Eurozone bonds open 2016 on firm ground thanks to safe-haven bid


Investors clamoured for eurozone government bonds when markets opened for 2016 on Monday with tensions in the Middle East and a sell-off in Chinese stocks driving demand for safe-haven debt.

Yields on 10-year bonds were 2-9 basis points lower across the region, and short-dated German government bond yields fell to their lowest in about two weeks.

European stocks tumbled more than 2 percent, with Chinese shares slumping 7 percent on news that Chinese factory activity contracted for a 10th straight month in December.

Heightened tensions between Iran and Saudi Arabia encouraged investors to seek safety in bond markets.

Saudi Arabia, the world's biggest oil exporter, cut diplomatic ties with Iran on Sunday in response to the storming of its embassy in Tehran. Tensions between the two escalated after Riyadh's execution of a top Shia cleric at the weekend.

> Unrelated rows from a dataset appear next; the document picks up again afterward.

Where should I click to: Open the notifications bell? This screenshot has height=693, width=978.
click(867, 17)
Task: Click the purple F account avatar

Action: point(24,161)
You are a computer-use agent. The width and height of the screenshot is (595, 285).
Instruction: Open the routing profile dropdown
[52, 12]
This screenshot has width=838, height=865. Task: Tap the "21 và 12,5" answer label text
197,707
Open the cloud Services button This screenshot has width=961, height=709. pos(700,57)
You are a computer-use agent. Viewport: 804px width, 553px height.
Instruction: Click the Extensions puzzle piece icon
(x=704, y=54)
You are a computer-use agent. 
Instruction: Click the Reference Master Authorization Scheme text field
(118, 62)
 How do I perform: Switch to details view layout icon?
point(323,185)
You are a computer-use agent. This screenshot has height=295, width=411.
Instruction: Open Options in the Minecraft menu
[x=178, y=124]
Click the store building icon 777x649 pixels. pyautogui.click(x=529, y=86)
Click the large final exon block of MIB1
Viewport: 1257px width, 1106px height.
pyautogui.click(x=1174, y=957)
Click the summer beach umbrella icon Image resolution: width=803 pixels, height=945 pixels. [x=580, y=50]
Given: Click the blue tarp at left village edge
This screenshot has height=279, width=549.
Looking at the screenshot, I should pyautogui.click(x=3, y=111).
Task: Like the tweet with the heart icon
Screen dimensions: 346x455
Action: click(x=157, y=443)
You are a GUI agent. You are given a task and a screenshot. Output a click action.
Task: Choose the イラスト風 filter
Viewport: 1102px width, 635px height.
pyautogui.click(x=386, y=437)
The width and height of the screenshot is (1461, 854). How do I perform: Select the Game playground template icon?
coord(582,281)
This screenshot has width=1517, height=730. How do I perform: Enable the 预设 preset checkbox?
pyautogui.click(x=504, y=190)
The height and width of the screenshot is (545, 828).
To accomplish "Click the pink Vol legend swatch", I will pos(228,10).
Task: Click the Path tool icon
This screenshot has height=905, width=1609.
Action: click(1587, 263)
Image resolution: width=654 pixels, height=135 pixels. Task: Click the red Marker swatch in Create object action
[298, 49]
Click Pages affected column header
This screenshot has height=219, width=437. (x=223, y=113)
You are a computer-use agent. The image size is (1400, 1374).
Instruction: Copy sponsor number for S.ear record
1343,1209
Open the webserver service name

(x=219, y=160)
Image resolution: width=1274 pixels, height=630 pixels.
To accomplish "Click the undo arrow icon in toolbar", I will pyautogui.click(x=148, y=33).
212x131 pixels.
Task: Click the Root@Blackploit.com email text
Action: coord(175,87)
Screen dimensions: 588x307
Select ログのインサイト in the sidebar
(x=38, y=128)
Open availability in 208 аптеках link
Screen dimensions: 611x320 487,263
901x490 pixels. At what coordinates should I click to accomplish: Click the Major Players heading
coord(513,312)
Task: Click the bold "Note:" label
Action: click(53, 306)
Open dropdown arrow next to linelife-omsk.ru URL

"All in all, the moves are still reasonably modest and markets are not sure what to make of this tension in the Middle East and whether it will escalate," said KBC strategist Piet Lammens.

A resumption of the European Central Bank's bond-buying programme on Monday after a temporary pause for the Christmas break was seen supporting euro zone bonds.

The yield on two-year German bonds dipped to a two-week low of -0.356 percent. German five-year bond yields also fell to a two-week low at -0.082 percent while 10-year yields fell 6.4 bps to 0.57 percent.

U.S. Treasury yields were also lower, with 10-year yields down 4.8 bps at 2.22 percent.

Analysts said an outperformance of German bonds against U.S. peers may be explained by developments in currency markets that were refocusing attention on low inflation in the euro zone.

A firm euro, which rose 0.5 percent against the dollar on Monday, helps dampen inflation in the euro zone.

China's central bank meanwhile set the guidance rate for the yuan at a more than 4-1/2 year low on Monday.

A weaker Chinese currency lowers the value of Chinese imports and adds to the deflation risks in the euro zone, where the ECB last year embarked on aggressive monetary stimulus to meet an inflation target of close to 2 percent.

"The fact that the euro is strengthening suggests global disinflationary pressures seem more acute in Europe," said Richard McGuire, senior fixed income strategist at Rabobank.

"The weakening of the yuan points to the U.S importing deflation as Chinese imports are cheaper and in Europe, because the euro is strengthening versus the dollar as the yuan is weakening against the dollar, the impact is magnified," he said.

German annual inflation stayed at ultra-low levels in December, preliminary state data indicated on Monday. A flash estimate of December euro zone inflation is due out on Tuesday.

Elsewhere, bonds from Catalonia showed little reaction to the prospect of new elections in the Spanish region after a far-left party on Sunday voted against supporting nationalist regional President Artur Mas for re-election.